(Description of the task) Set down word for word each line from the one containing "Task: Expand the 下载 download dropdown" through the end of the records, both included. Do not copy any pictures.

(Data for review)
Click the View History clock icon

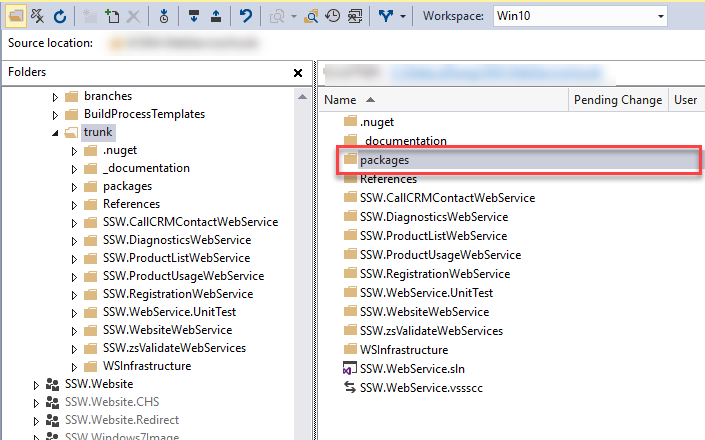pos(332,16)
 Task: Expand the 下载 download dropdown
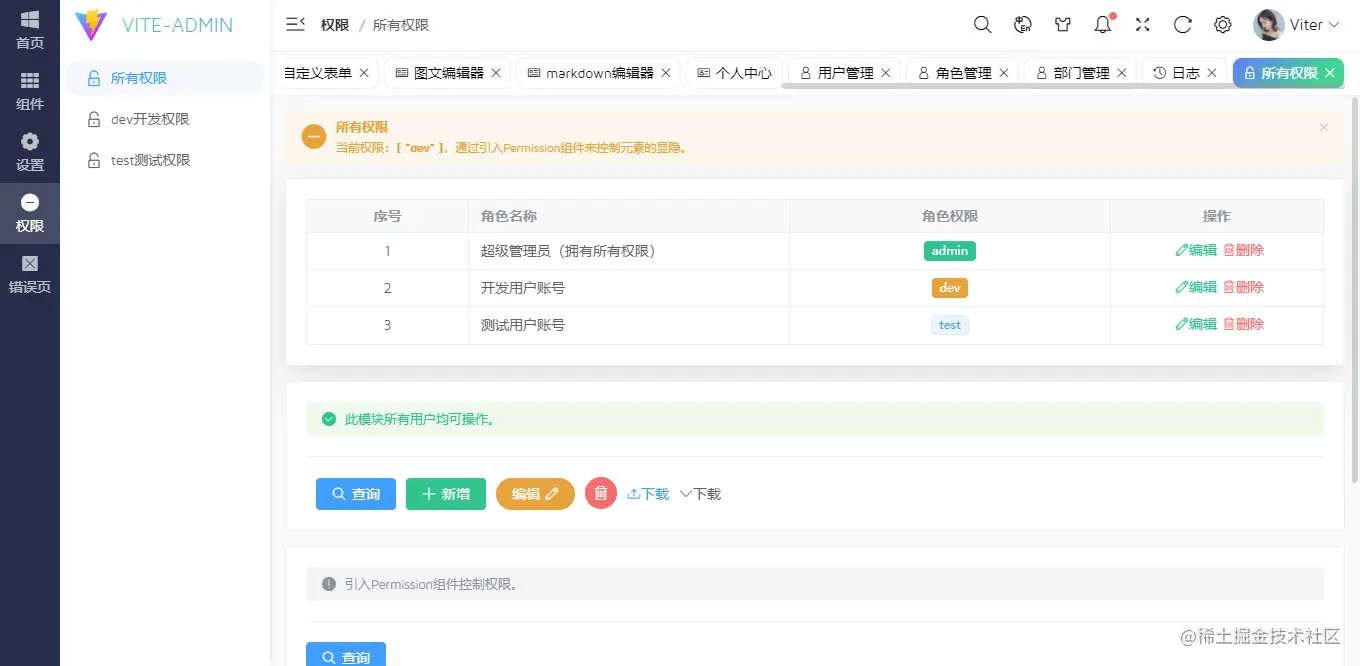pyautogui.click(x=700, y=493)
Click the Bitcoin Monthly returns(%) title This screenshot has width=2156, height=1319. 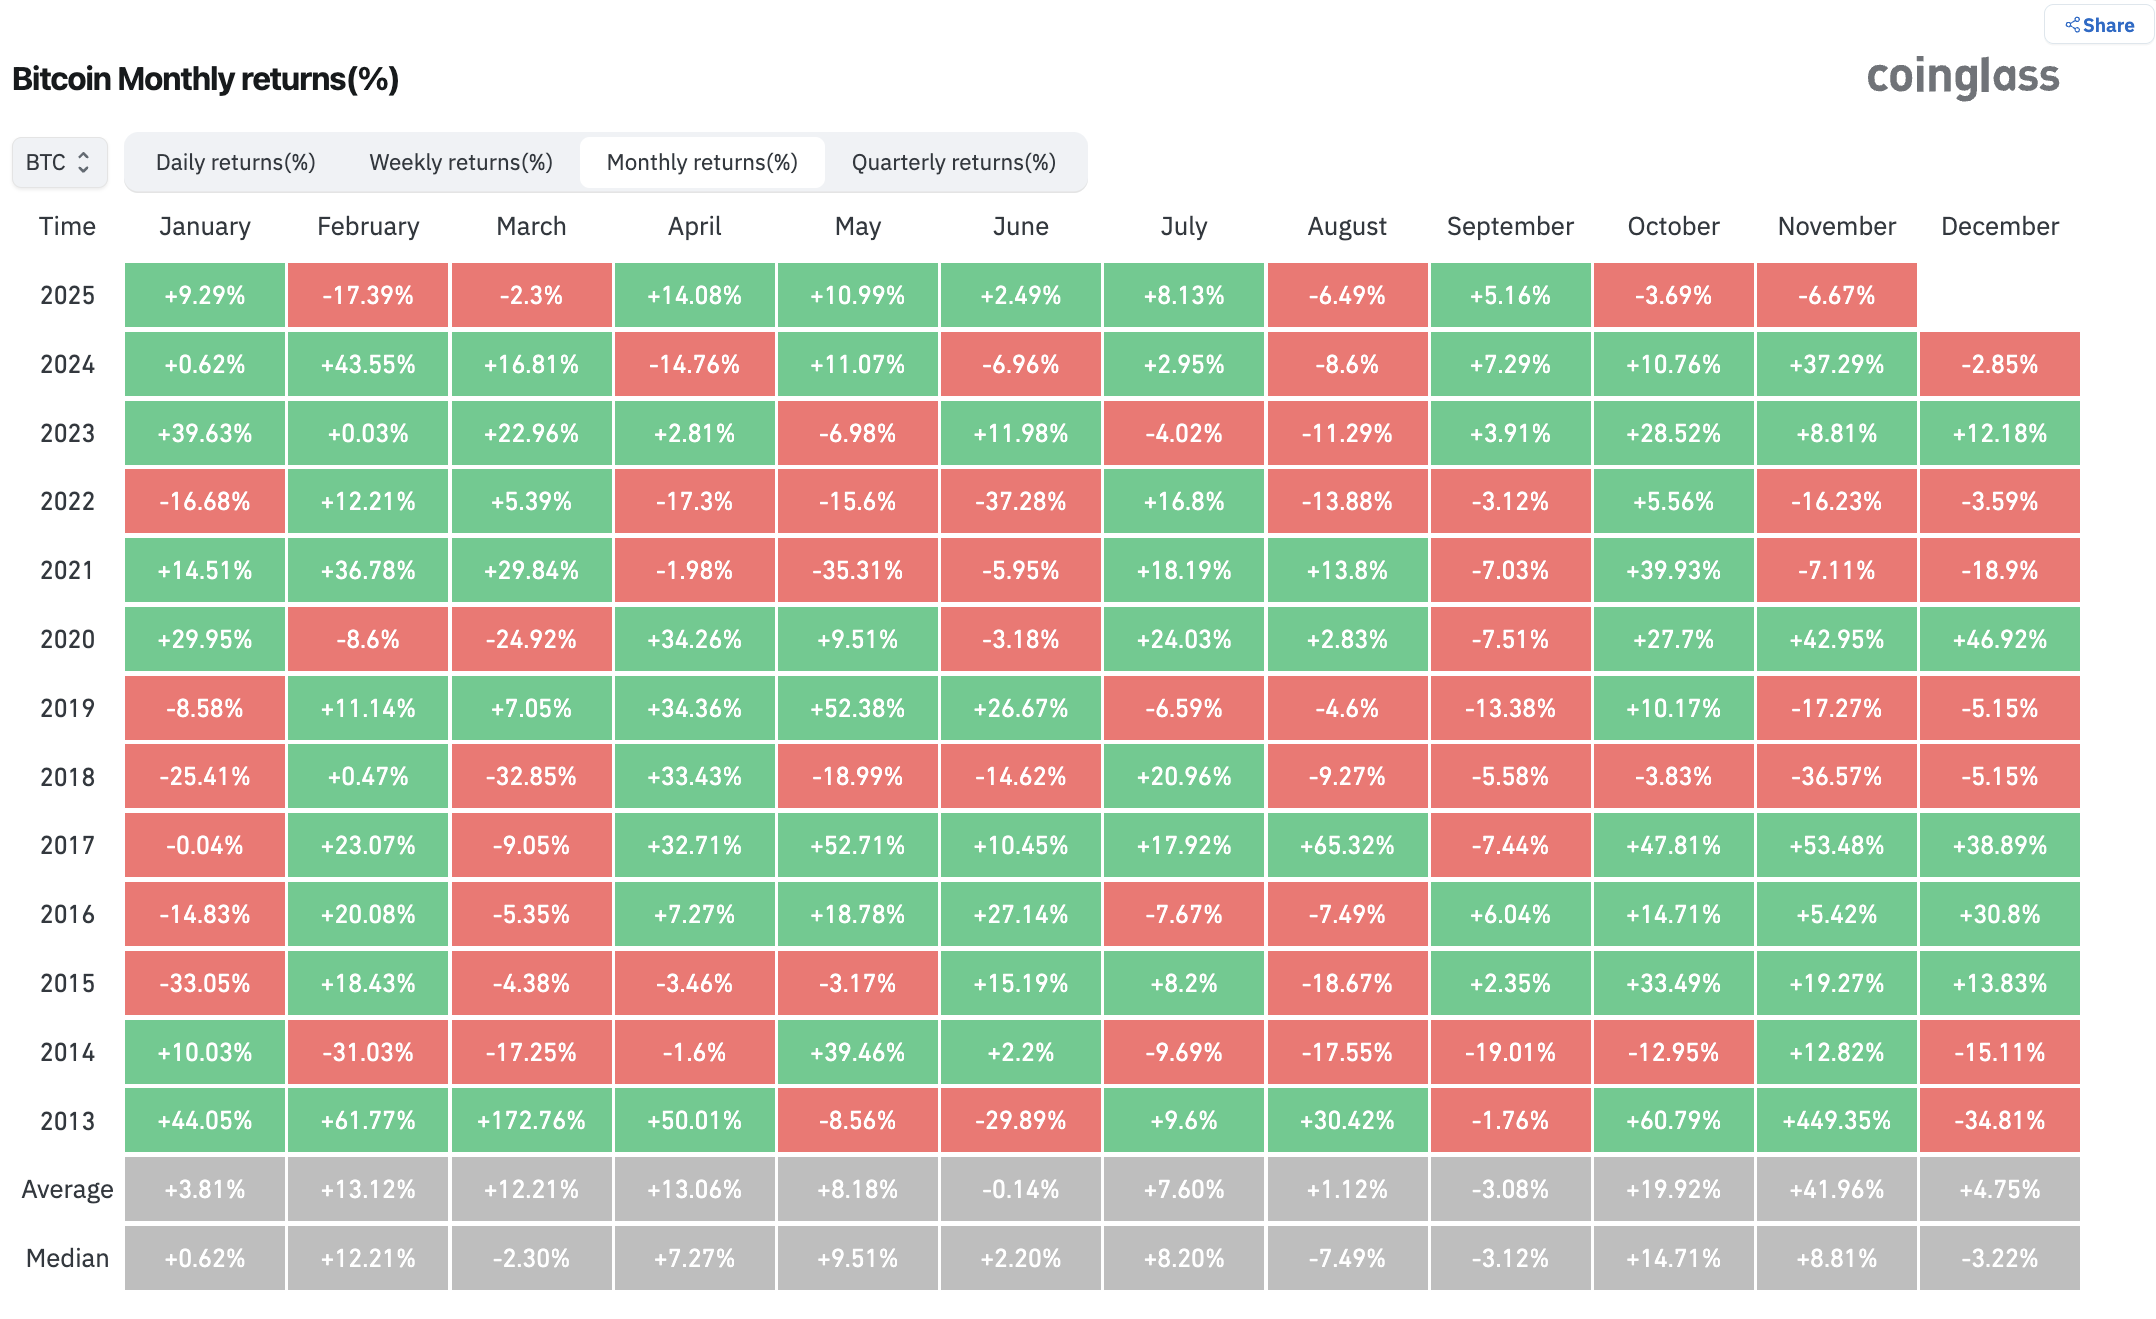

(Solution for this task)
 Task: Expand the 下载 download dropdown
pyautogui.click(x=700, y=493)
Click the Bitcoin Monthly returns(%) title This screenshot has width=2156, height=1319. 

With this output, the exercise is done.